The images were taken from the Cosmic Evolution Early Release Science Survey (CEERS), led by a scientist at The University of Texas at Austin. Jeyhan Kartaltepe, an associate professor from Rochester Institute of Technology’s School of Physics and Astronomy, is one of 18 co-investigators from 12 institutions along with more than 100 collaborators from the U.S. and nine other countries. CEERS researchers are studying how some of the earliest galaxies formed when the universe was less than 5 percent of its current age, during a period known as reionization, and how galaxies evolved between then and today.
The team has identified one particularly exciting object that they estimate is being observed as it was just 290 million years after the Big Bang. Astronomers refer to this as a redshift of z~14.
The finding has been published on the preprint server arXiv and is awaiting publication in a peer-reviewed journal. If the finding is confirmed, it would be one of the earliest galaxies ever observed, and its presence would indicate that galaxies started forming much earlier than many astronomers previously thought.
The unprecedentedly sharp images reveal a flurry of complex galaxies evolving over time — some elegantly mature pinwheels, others blobby toddlers, still others gauzy swirls of do-si-doing neighbors. The images, which took about 24 hours to collect, are from a patch of sky near the handle of the Big Dipper, a constellation formally named Ursa Major. This same area of sky was observed previously by the Hubble Space Telescope, as seen in the Extended Groth Strip.
“These images are exciting because the sheer number of these really high redshift galaxy candidates is larger than we expected,” said Kartaltepe. “We knew we’d find some, but I don’t think anybody thought we’d find as many as we have. It either means the universe works a little bit differently than we thought or there’s a lot of other contaminating sources and these candidates will turn out to be something else. The reality is probably a mix of both.”
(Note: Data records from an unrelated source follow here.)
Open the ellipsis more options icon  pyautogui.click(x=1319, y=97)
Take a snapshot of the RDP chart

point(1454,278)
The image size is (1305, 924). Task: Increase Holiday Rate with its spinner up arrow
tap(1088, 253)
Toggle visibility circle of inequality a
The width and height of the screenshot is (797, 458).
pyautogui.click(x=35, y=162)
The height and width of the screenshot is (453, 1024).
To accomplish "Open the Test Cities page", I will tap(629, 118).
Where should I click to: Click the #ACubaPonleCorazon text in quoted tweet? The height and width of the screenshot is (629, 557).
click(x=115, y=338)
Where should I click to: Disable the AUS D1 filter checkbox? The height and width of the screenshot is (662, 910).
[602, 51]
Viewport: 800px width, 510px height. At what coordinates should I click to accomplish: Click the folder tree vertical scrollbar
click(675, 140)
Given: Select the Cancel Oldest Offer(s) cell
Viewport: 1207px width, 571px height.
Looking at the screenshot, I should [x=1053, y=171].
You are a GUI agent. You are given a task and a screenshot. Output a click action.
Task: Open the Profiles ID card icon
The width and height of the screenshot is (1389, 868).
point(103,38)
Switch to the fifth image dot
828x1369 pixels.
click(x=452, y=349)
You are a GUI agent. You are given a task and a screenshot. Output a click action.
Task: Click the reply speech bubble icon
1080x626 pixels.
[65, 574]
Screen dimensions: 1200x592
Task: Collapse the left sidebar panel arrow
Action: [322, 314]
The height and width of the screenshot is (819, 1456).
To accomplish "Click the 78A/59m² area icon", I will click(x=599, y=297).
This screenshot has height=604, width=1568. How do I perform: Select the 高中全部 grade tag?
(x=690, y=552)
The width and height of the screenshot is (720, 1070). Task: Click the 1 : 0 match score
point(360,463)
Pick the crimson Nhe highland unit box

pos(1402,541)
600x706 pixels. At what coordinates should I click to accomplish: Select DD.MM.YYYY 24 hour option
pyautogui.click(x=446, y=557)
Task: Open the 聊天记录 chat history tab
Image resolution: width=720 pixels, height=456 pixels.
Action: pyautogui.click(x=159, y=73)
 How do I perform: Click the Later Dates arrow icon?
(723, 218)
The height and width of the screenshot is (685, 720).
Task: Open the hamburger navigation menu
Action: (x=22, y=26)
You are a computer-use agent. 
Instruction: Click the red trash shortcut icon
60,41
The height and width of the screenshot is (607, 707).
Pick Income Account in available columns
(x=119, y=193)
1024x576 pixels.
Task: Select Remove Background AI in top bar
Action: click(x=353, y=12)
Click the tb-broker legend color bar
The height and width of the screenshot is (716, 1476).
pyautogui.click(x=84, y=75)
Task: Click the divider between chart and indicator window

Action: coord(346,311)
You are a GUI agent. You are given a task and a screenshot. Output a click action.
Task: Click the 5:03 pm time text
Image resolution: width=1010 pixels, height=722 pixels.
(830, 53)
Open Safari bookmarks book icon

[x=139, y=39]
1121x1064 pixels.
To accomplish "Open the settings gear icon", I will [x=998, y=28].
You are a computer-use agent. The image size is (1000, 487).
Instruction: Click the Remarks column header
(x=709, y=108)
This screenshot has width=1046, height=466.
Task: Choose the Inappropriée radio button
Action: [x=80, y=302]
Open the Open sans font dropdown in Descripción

Kartaltepe has multiple leading roles in the survey, focusing on morphology — measuring the shapes and sizes of galaxies and studying how their structures evolved — and setting up and analyzing spectroscopic observations of distant galaxies using the NIRSpec instrument. Three of her astrophysical sciences and technology Ph.D. students — Isabella Cox, Caitlin Rose, and Brittany Vanderhoof — have been involved in the survey and working with the data.
The entire CEERS program will involve more than 60 hours of telescope time. Much more imaging data will be collected in December, along with spectroscopic measurements of hundreds of distant galaxies.
Kartaltepe is also principal investigator of COSMOS-Web, the largest General Observer program selected for JWST’s first year. Over the course of 218 observing hours, COSMOS-Web will conduct an ambitious survey of half a million galaxies with multi-band, high-resolution near infrared imaging and an unprecedented 32,000 galaxies in mid infrared. JWST is expected to begin collecting the first data for COSMOS-Web in December.